Single-molecule studies of cellulose, cellulose-binding domains, and cellulose biosynthesis machinery
Hilton, Mark
0000-0002-6930-4681
:
2022-08-31
Abstract
Cellulose is the most abundant biopolymer on Earth and provides several kingdoms of life with structure, energy and protection. Life biomanufactures and degrades cellulose on the order of a hundred billion tons annually making cellulose synthesis and degradation two of the most prolific processes performed by life. In sole relation to humans, cellulose production directly or indirectly provides food, shelter, clothing, and energy, or poses issues such as disease or pipe fouling. Because of this, cellulose, its synthesis and its degradation are of enormous interest in biotechnology with the possibilities to vastly improve agricultural yield, biofuel production, anti-microbial treatments and process engineering. A molecular understanding of enzymatic cellulose hydrolysis and polymerization is essential for advancement.

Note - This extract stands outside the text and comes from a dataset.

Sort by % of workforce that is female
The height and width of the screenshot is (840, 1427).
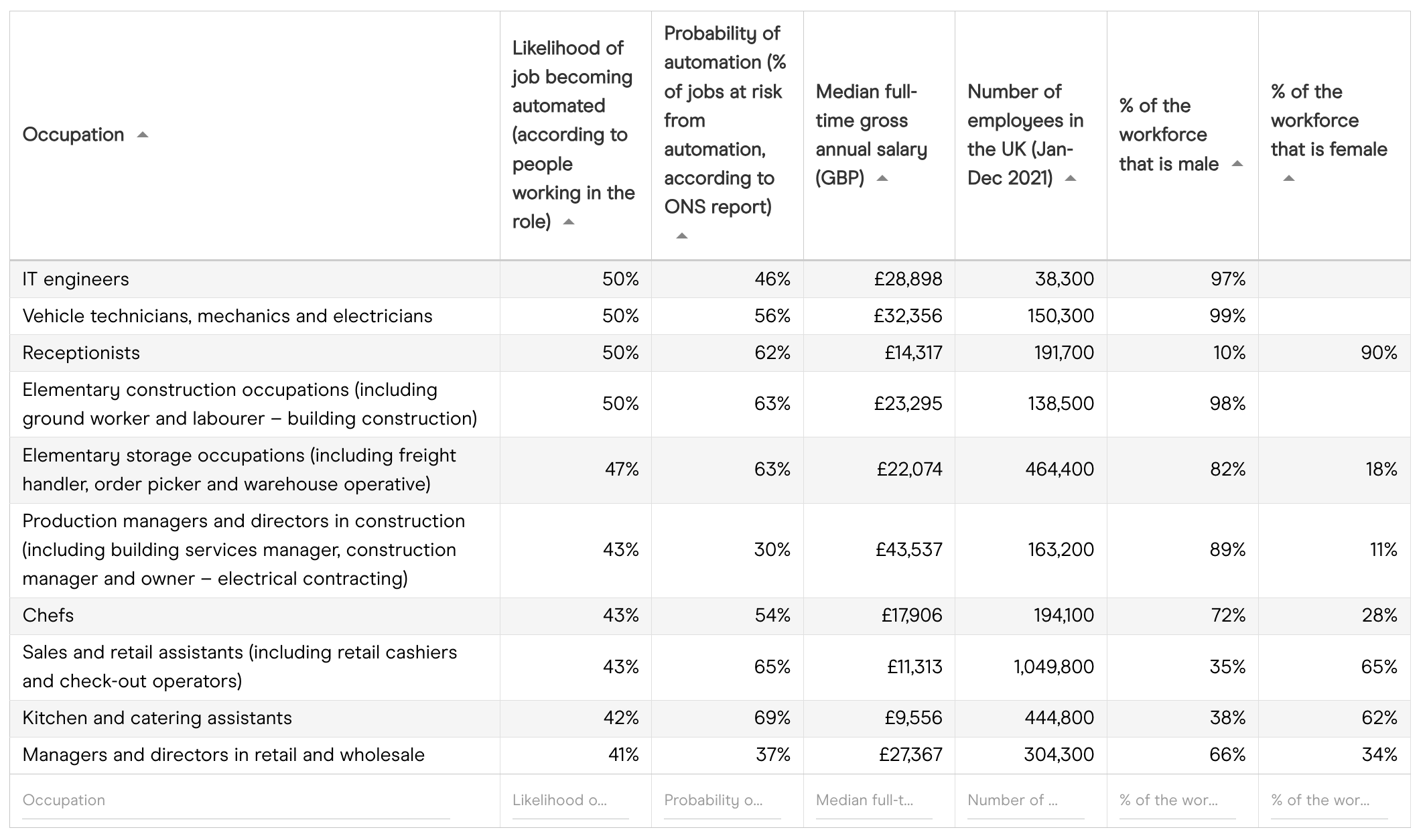point(1288,178)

In this dissertation, optical tweezers probe cellulose molecular machinery to investigate both cellulose degradation and synthesis at the single-molecule level. The carbohydrate binding module associated with cellobiohydrolase, the main contributor in enzymatic hydrolysis for biofuel production, displays multimodal, complex binding mechanics to cellulose that alters with changes to substrate crystal structure and exchanging protein binding residues. The bacterial cellulose synthase complex, responsible for manufacturing a main component of bacterial biofilms, maintains heavy biochemical and temperature dependence while also displaying a stall force and a tight grip on the product. Single-strand cellulose is a relatively elastic polymer with a high propensity to fold on itself. Cellulose-cellulose association is likely a driving force behind cellulose biosynthesis. Additionally, this dissertation details the construction of a high-resolution optical tweezers microscope with drift correction and temperature control.